Foster care for Ramon was really hard. Growing up without his brothers and sisters, who had been placed in different foster homes, he says he felt surrounded by strangers and did not feel connected as a family member. Rules were broken, expectations went unmet, and he ran away often, he says. He would stay with friends or gang members until he was picked up by police and placed into another foster home and the cycle began again.
He thinks back for a moment and remembers very clearly how he has always known gang life as simply life and that he knew being in a gang was part of what was expected of him. Officially, he joined a gang when he was 14 years old. His older brother, whom he looked up to as a man, was already in a gang and Ramon remembers wanting to be a man too.
Upon graduating from high school, he moved out of foster care and was on his own. He got a job while attending Portland Community College for almost two years but then “blew off” his potential transfer to Portland State University, he says. Ramon met a young woman named Tabitha, started to feel loved, and soon Ramon was holding his new baby daughter LaShanti.
Soon after, he lost his job and apartment. He stayed with Tabitha and her mother for about a year. When he lost another job, their relationship ended, and he became homeless. Tabitha gained full custody of LaShanti. Ramon became depressed. He felt he had lost everything. Ramon stayed with a friend for about a year, but there was some conflict, and again Ramon was homeless. His first trip to jail was for sleeping in an abandoned house, beginning a cycle of jail time. He feels “it all went downhill ever since. I lost hope for a while. I have struggled in finding a way out of this.”
The first time Ramon had to sleep outside on the curbside by a bus stop was likely the defining moment. It really hit him that he could have made better choices. “I felt like a bum at first, but not less than a man.” Now, he says, he feels like he is at least doing what he can to support himself and improve his situation, to be responsible while off the streets.

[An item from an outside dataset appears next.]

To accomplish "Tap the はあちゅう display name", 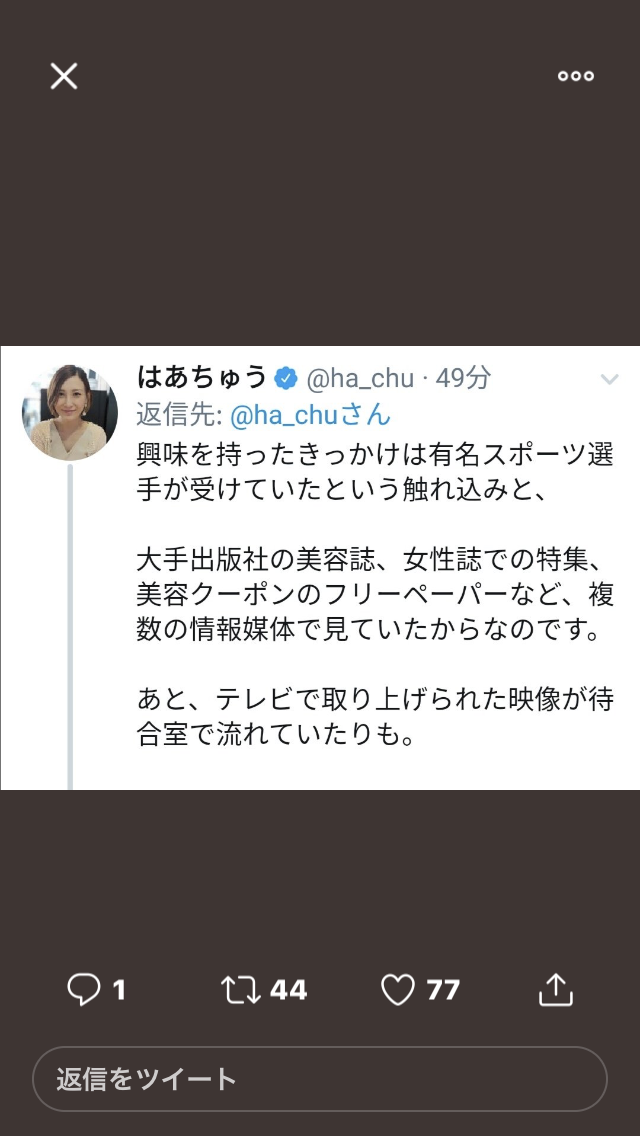I will pos(202,377).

Ramon expects to couch surf from place to place until he is able to obtain a more stable housing opportunity. Ramon knows he could go back to California, but he wants to remain close to his daughter, LaShanti, who is now two and half years old.
Ramon has never known the stability he wishes for his daughter, and he wants the opportunity and support to make a difference. Ramon says he wants to go back to school to study electrical engineering, to provide for his daughter and give her a life far better than his own upbringing.
For Ramon selling the paper has been interesting. He laughs and tells how he has been meeting a lot of people who give him advice or say it will get better. “I like that my location is in the Gateway area, and wonder if I will find my gateway to more opportunities while I am there. The community makes me feel supported when I am selling the paper.” He told Street Roots that he learned so much from others that he feels he would still sell the paper in his spare time after he finds gainful employment, because he thinks that awareness of what it is really like to become homeless needs to be raised.
When asked about his situation, Ramon does not think twice about telling them the hard truth. “I have my faith in God. I think he has saved me from some of the bad stuff that can happen to people who are homeless,” he said. Looking down at his hands, his voice became so soft it was almost inaudible as he shared how he fought so hard to obtain stability and how quickly it seemed to slip right through his fingers. In what felt like the blink of an eye, “I just want it back,” he says. “I am looking at the glass half full now, not half empty, and trying to have a better look on things.”